Ben Sansbury: AMAXAMA

13 May – 19 Jun 2010
Free & open to all
SPACE Mare Street

GALLERY:
with subcutaneous lunges
soft bullets
and hard caresses

Marked by Sansbury’s consciously clunky and totemic aesthetic AMAXAMA is a mash-up of forms and thoughts centred on a single monumental hub. Housed in a large-scale walk-in architectural structure built by Sansbury over a three-week period leading up to the exhibition, sculpture, painting, photography, collage, film and sound will coalesce to form a single complex installation.
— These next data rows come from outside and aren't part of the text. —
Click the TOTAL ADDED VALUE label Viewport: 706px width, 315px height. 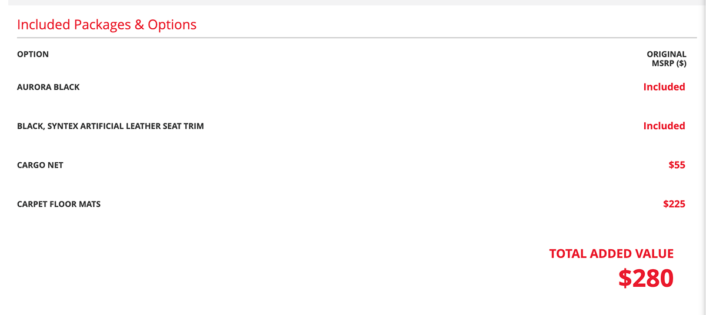(611, 254)

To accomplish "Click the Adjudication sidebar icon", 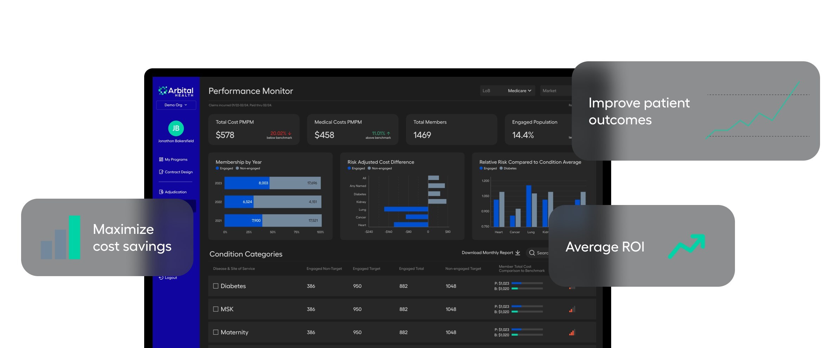I will 161,192.
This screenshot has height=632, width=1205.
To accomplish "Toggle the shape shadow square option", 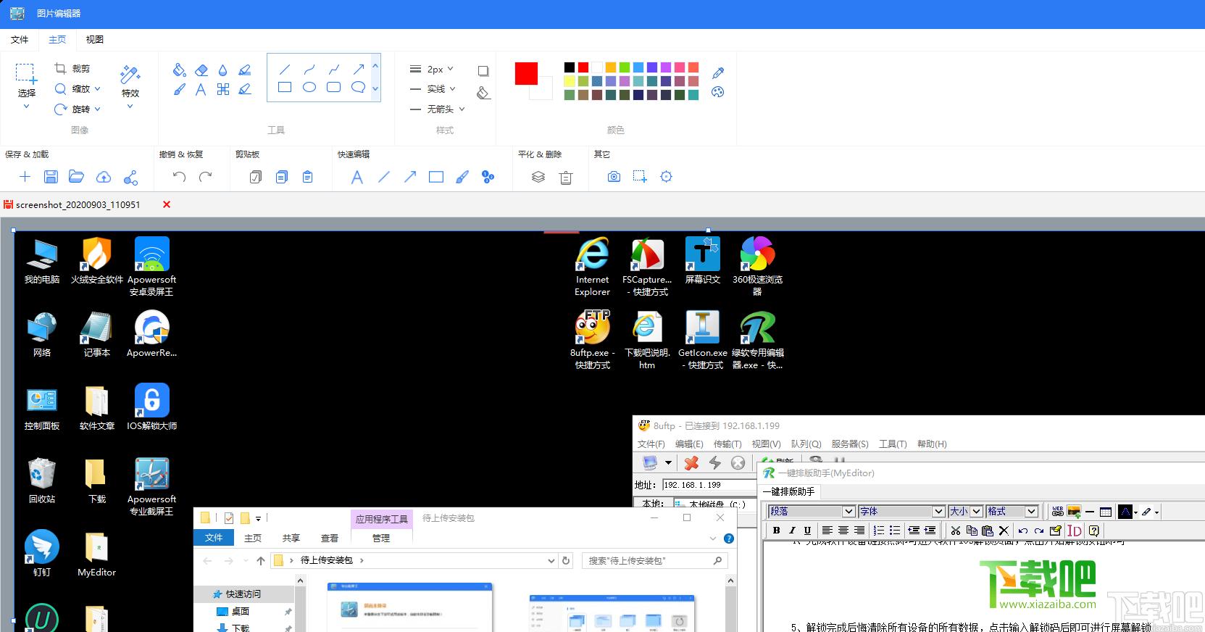I will point(483,70).
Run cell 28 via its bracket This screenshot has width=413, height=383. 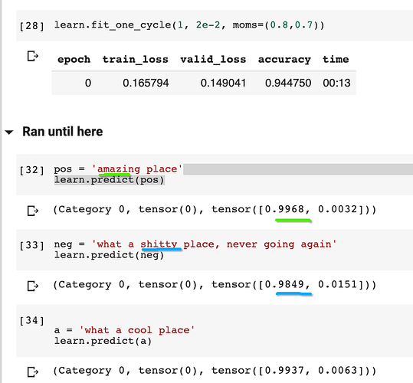32,26
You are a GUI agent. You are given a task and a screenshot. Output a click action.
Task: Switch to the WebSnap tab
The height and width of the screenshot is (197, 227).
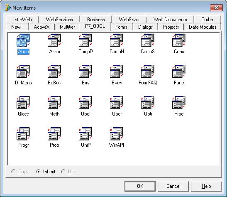(x=129, y=20)
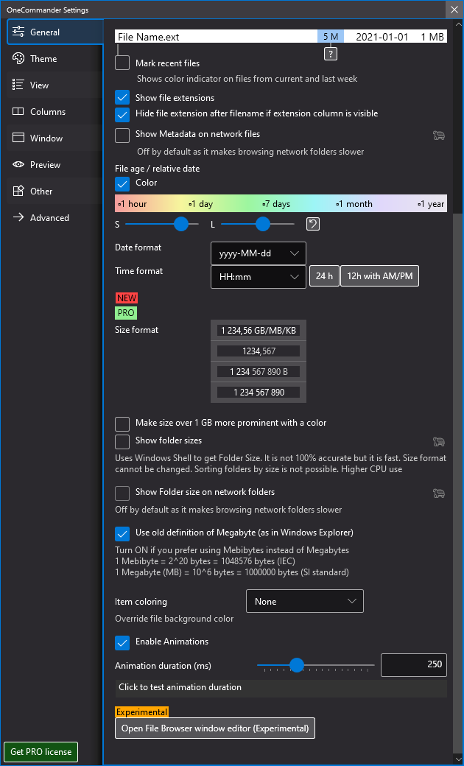
Task: Open the Date format dropdown
Action: pyautogui.click(x=258, y=253)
An expanded referential field underpins AMAXAMA as a whole. Sansbury is seduced by that which is old and Other; symbolic registrations drawn from myth and tribe merging with an archival passion for Old Europe and its many alchemic oddities to form the baseline of his exhibition. 

AMAXAMA is Ben Sansbury’s first major solo exhibition. He studied at St Martins and The Royal College of Art. He lives and works in London. 

AMAXAMA is the fourth NEU! exhibition at SPACE. Previous exhibitions were: colourless green ideas sleep furiously by Adam Thomas (March 2010), What I Believe (a Polemical Collection) by Ruth Beale (November 2009) and PROH-SOH’ PA-PEER by Richard John Jones (September 2009). NEU! is an ongoing cycle of solo exhibitions by emerging artists at SPACE.

*excerpt from Bruce Boston’s America Comes, published in Semiotext(e) SF (1989).